If you introduced yourself to Murphy as a team owner he’d spit in your face. He’d be right to do so.
It’s not quaint. Nobody actually believes the fans “own” the team outside of the city limits of Green Bay. You bumpkins have been conned and you have been conned good. I look forward to 2025 when the team issues another 500,000 shares of stock to refurbish the pool in Murphy’s summer home.
The Packers have been a publicly owned, non-profit corporation since August 18, 1923. The corporation currently has 360,760 stockholders, who collectively own 5,011,558 shares of stock after the last stock sale of 2011 to 2012. There have been five stock sales, in 1923, 1935, 1950, 1997, and 2011. Shares in 1923 sold for $5 apiece (approximately $72 in 2017 dollars), while in 1997 they were sold at $200 each and in 2011, $250 each.
The NFL does not allow corporate ownership of clubs, requiring every club to be wholly owned by either a single owner or a small group of owners, one of whom must hold a one-third stake in the team. The Packers are granted an exemption to this rule, as they have been a publicly owned corporation since before the rule was in place.
The Green Bay Packers are currently estimated to be valued at $2.55 Billion today. That would mean each share of stock is worth around $508.
Do you know how stadium financing works? Philadelphia taxpayers paid $200m for Lincoln Financial Field. The last Lambeau expansion cost taxpayers $0. Which is almost unheard of in NFL stadium deals. Ask Philly fans to pay for the next stadium Reno and they’ll probably just throw batteries at your head.

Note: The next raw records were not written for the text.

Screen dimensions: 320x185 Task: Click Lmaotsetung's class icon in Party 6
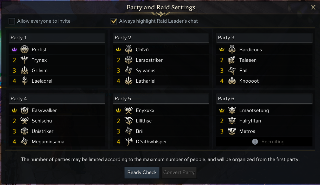point(232,110)
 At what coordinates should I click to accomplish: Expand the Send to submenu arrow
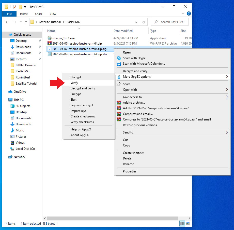click(227, 132)
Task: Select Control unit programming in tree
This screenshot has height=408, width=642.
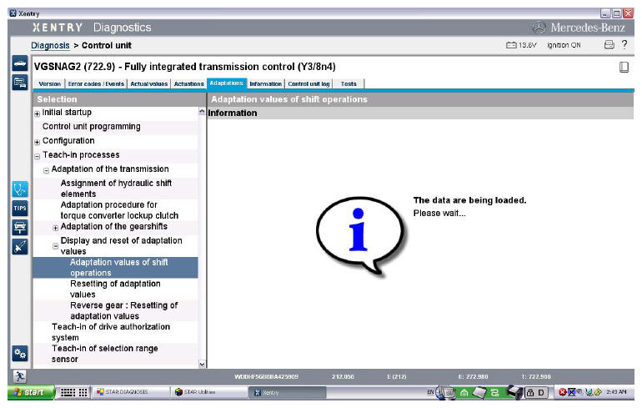Action: coord(91,127)
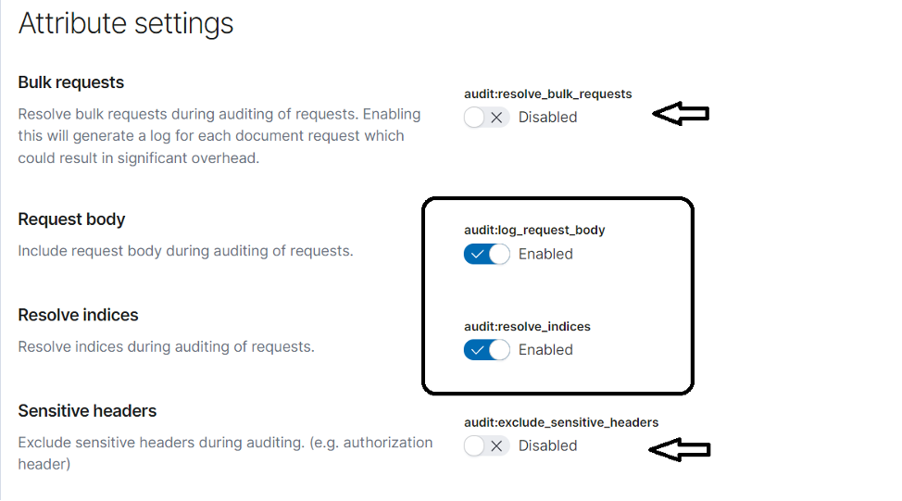Image resolution: width=902 pixels, height=501 pixels.
Task: Turn off the audit:resolve_indices switch
Action: click(x=487, y=350)
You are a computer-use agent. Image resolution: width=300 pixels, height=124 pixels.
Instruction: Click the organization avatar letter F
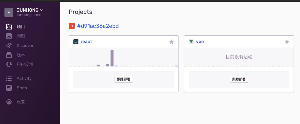[9, 13]
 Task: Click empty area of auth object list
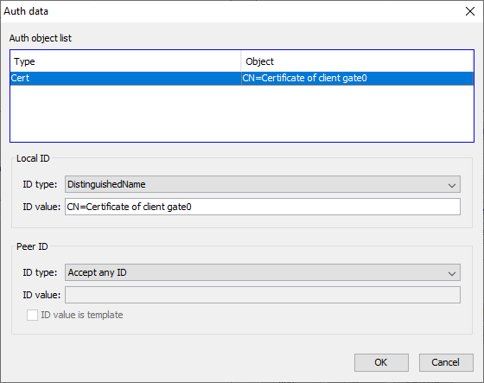242,113
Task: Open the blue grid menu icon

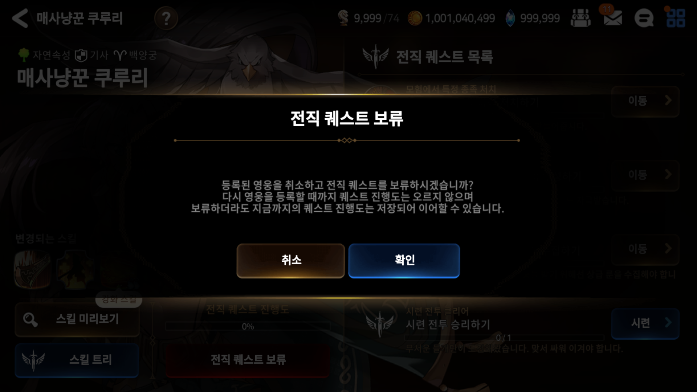Action: [676, 18]
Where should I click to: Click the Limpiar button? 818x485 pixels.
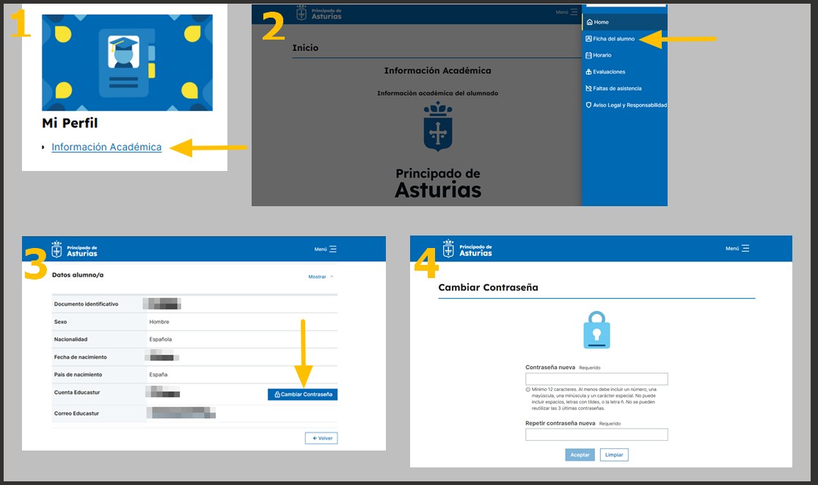tap(614, 455)
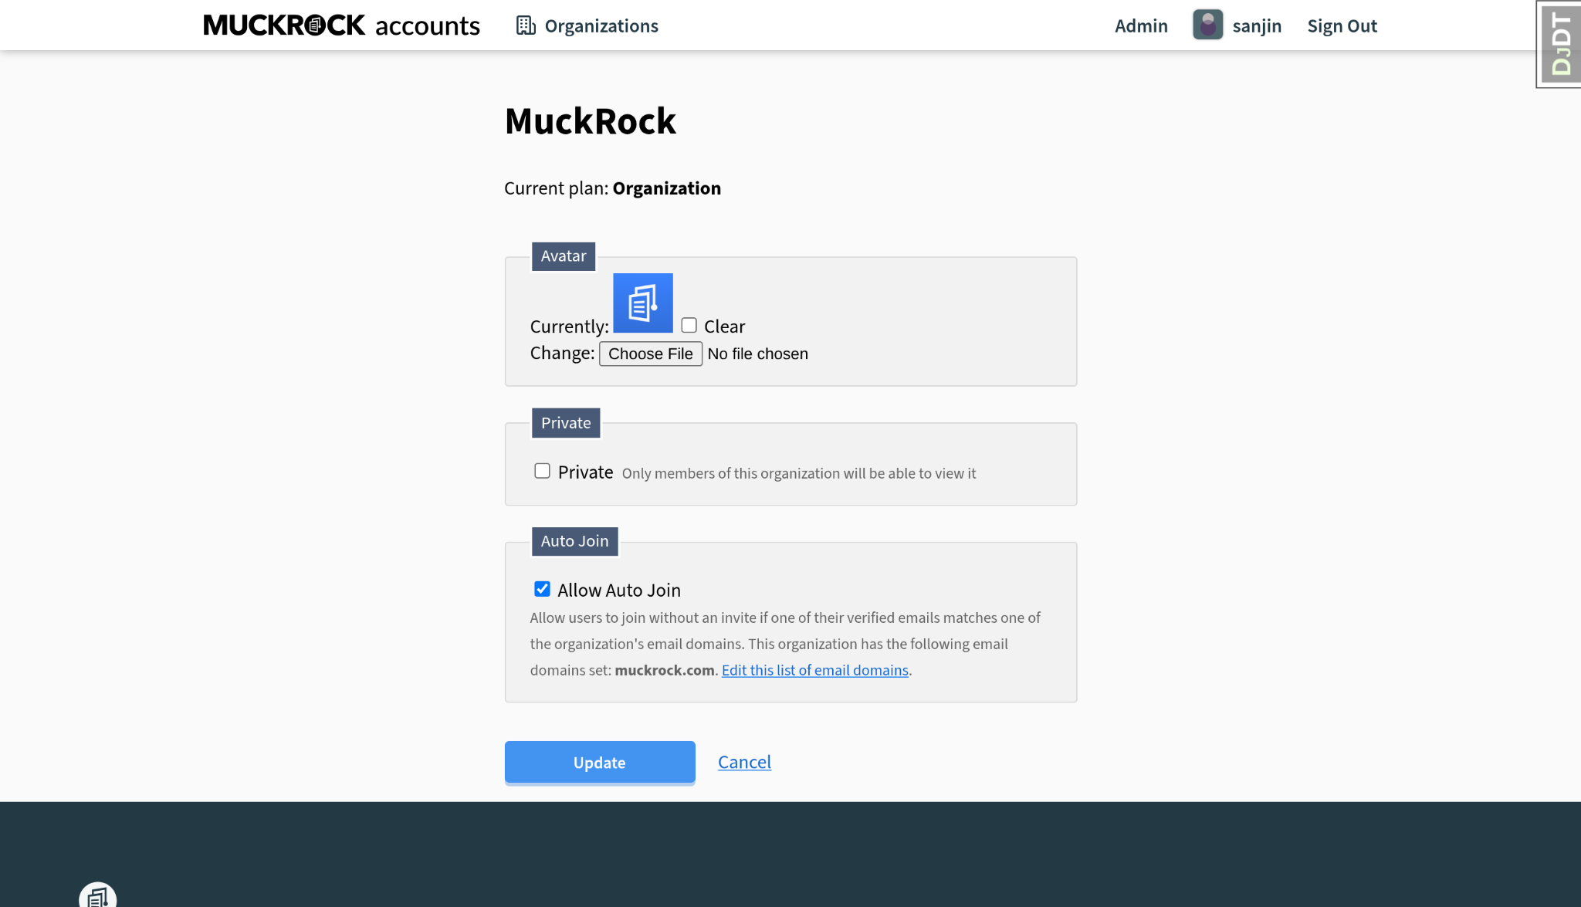Click the MuckRock accounts logo

[x=341, y=25]
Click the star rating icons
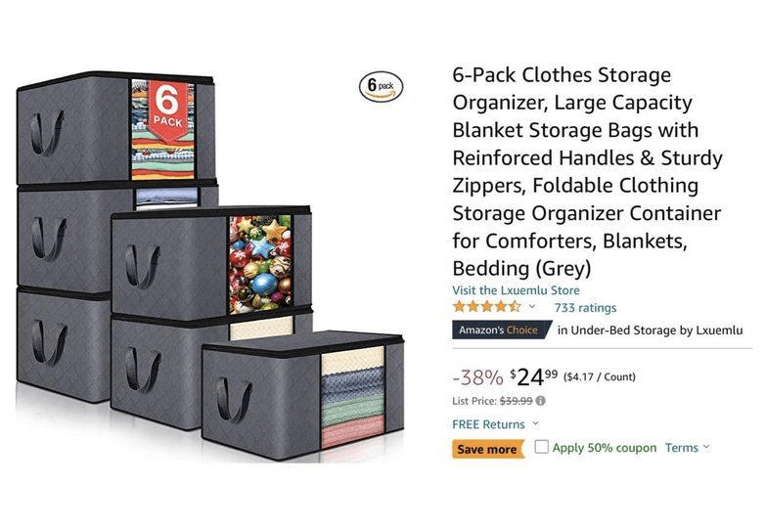The width and height of the screenshot is (766, 528). click(x=486, y=307)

That’s very true. In 2011 when the team sold fake stock it didn’t cost taxpayers any money. They sold the fake stock because 10 years earlier a referendum was passed enacting a 0.5% Brown County sales tax to pay for Lambeau Field renovations, which brought in $300 million in taxpayer money through 2015. So yeah…in addition to paying $100 million more than Philadelphia taxpayers had to fork over for the Linc, they also had the gall to open their hands again for $64 million by selling worthless stock.
I think those Green Bay fans who bought the stock probably have a block of Wisconsin cheese in their heads instead of a brain! LOL!!!!
That was mean but they can kiss my pa-tooty until this game is over. E-A-G-L-E-S EALGES! Enjoy the game folks!
The author and some of the commentators here miss the point. It is not what Packers shareholders “get” by having shares in a non-profit organization that pays no dividends and which cannot be sold on the market. It is what they and other Packers fans “don’t get” — namely, some arrogant, billionaire owner who threatens to move the team elsewhere and interferes with football operations. Perhaps Jeff Lurie doesn’t do those things — but there is nothing to stop his successor from doing so.
Didn’t have the courage to post my comment? Typical Philadelphian, I guess–all bluster, no balls.
Umm Mark Murphy isn’t a billionaire. He’s the team president, elected by the board of directors.